::: Provided records :::
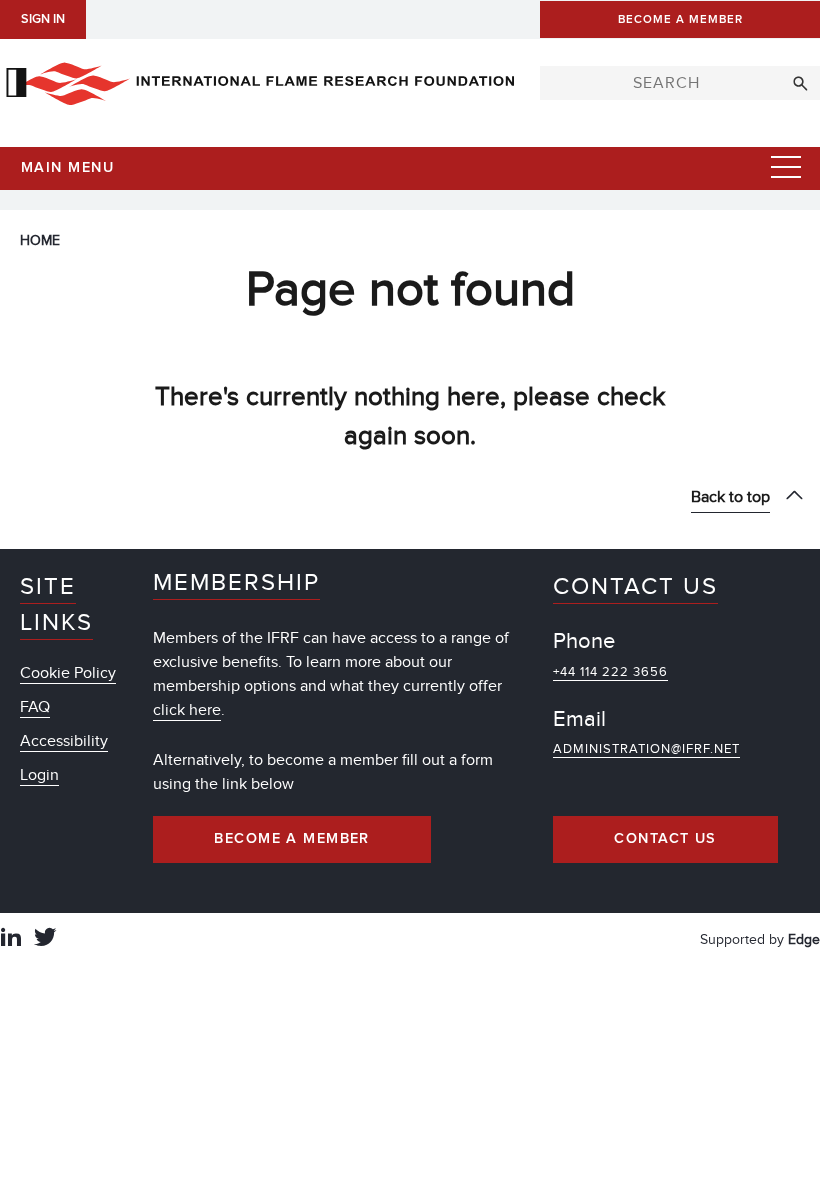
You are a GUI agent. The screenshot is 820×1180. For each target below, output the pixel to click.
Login (39, 775)
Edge (804, 939)
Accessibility (64, 741)
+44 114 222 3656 (610, 672)
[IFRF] (260, 80)
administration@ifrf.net (646, 749)
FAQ (35, 707)
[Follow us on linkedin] (11, 939)
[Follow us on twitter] (45, 939)
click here (187, 710)
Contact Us (665, 839)
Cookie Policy (68, 673)
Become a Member (292, 839)
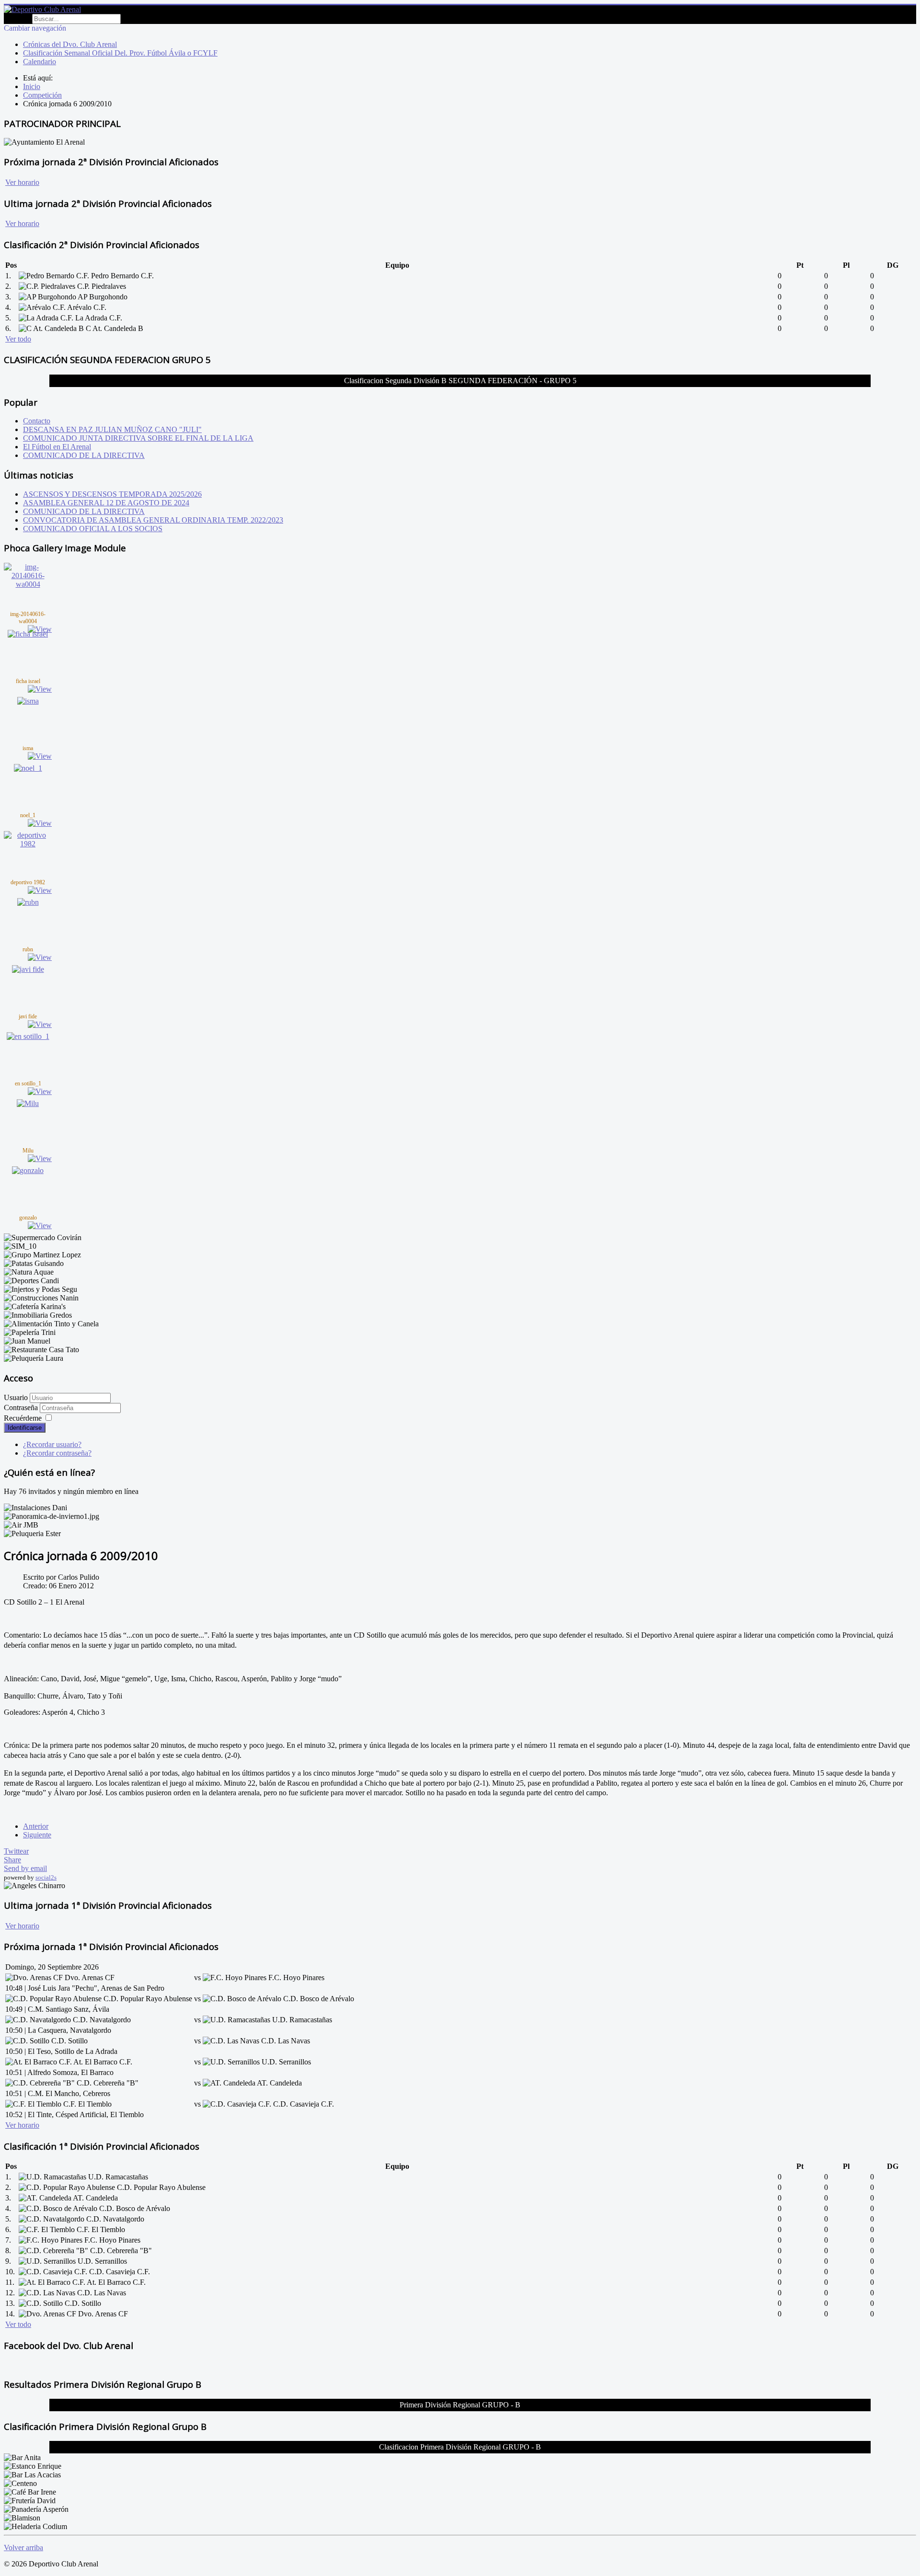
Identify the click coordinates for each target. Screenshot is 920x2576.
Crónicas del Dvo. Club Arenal (70, 44)
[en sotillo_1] (28, 1036)
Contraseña (22, 1407)
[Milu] (28, 1103)
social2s (46, 1877)
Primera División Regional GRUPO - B (460, 2405)
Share (12, 1860)
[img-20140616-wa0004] (28, 584)
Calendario (39, 61)
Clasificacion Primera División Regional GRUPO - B (460, 2447)
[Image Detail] (40, 629)
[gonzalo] (28, 1170)
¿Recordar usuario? (52, 1444)
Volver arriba (23, 2547)
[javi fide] (28, 969)
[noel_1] (28, 768)
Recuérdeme (23, 1418)
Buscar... (17, 18)
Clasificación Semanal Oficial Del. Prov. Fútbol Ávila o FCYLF (120, 53)
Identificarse (25, 1427)
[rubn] (28, 902)
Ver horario (22, 182)
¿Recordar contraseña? (57, 1453)
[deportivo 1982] (28, 844)
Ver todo (18, 339)
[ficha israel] (28, 634)
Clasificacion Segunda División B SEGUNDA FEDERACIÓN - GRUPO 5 (460, 380)
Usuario (16, 1397)
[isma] (28, 701)
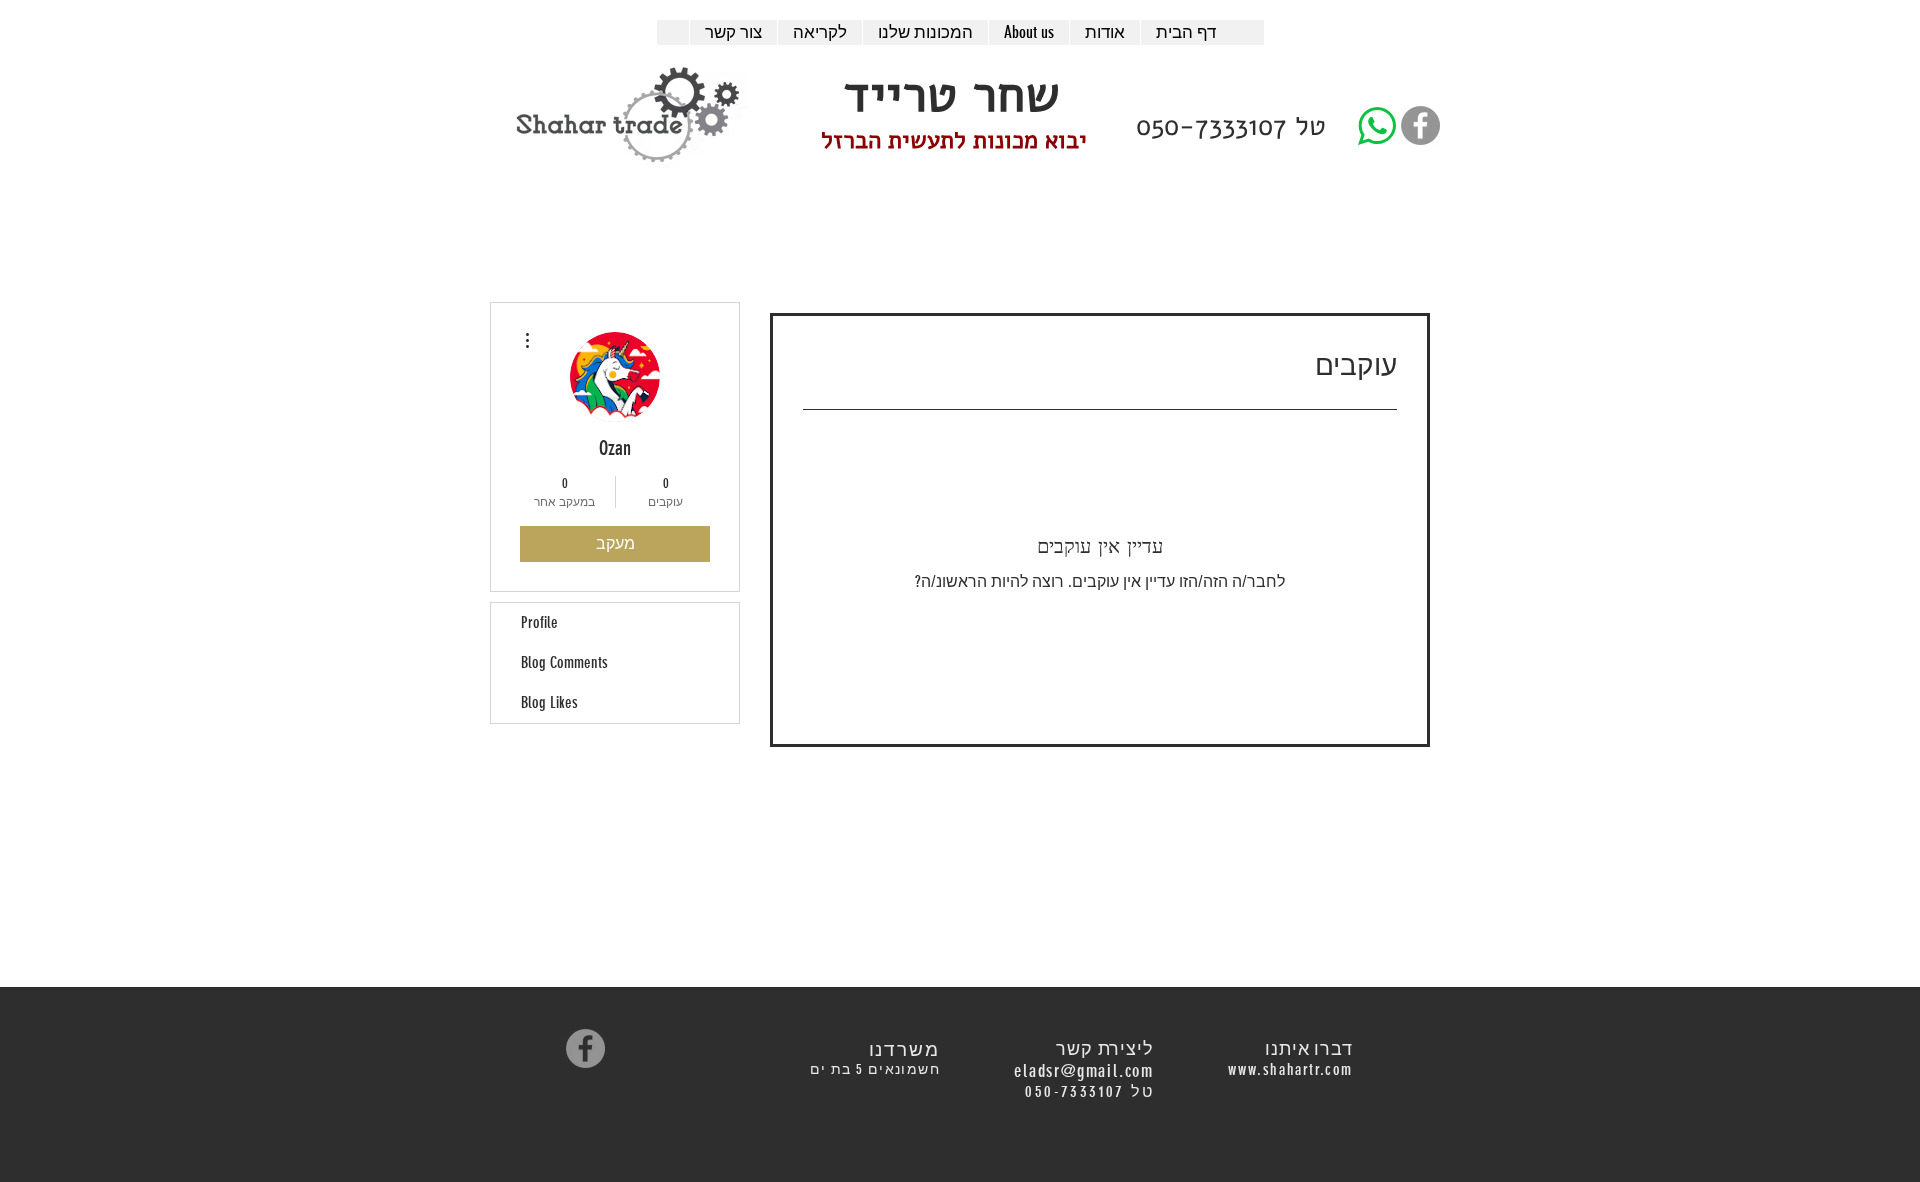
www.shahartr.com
:::
Exercise instructions -> Transcribe all entries above exactly. Omit the pictures.

Output for this task ->
You are a GUI agent. The screenshot is 820×1180. For each target below, output the pixel to click.
Login (39, 775)
Edge (804, 939)
Accessibility (64, 741)
+44 114 222 3656 (610, 672)
[IFRF] (260, 80)
administration@ifrf.net (646, 749)
FAQ (35, 707)
[Follow us on linkedin] (11, 939)
[Follow us on twitter] (45, 939)
click here (187, 710)
Contact Us (665, 839)
Cookie Policy (68, 673)
Become a Member (292, 839)
Identify the click coordinates for each target. Screenshot is 920x2576.
Crónicas del Dvo. Club Arenal (70, 44)
[en sotillo_1] (28, 1036)
Contraseña (22, 1407)
[Milu] (28, 1103)
social2s (46, 1877)
Primera División Regional GRUPO - B (460, 2405)
Share (12, 1860)
[img-20140616-wa0004] (28, 584)
Calendario (39, 61)
Clasificacion Primera División Regional GRUPO - B (460, 2447)
[Image Detail] (40, 629)
[gonzalo] (28, 1170)
¿Recordar usuario? (52, 1444)
Volver arriba (23, 2547)
[javi fide] (28, 969)
[noel_1] (28, 768)
Recuérdeme (23, 1418)
Buscar... (17, 18)
Clasificación Semanal Oficial Del. Prov. Fútbol Ávila o FCYLF (120, 53)
Identificarse (25, 1427)
[rubn] (28, 902)
Ver horario (22, 182)
¿Recordar contraseña? (57, 1453)
[deportivo 1982] (28, 844)
Ver todo (18, 339)
[ficha israel] (28, 634)
Clasificacion Segunda División B SEGUNDA FEDERACIÓN - GRUPO 5 (460, 380)
Usuario (16, 1397)
[isma] (28, 701)
www.shahartr.com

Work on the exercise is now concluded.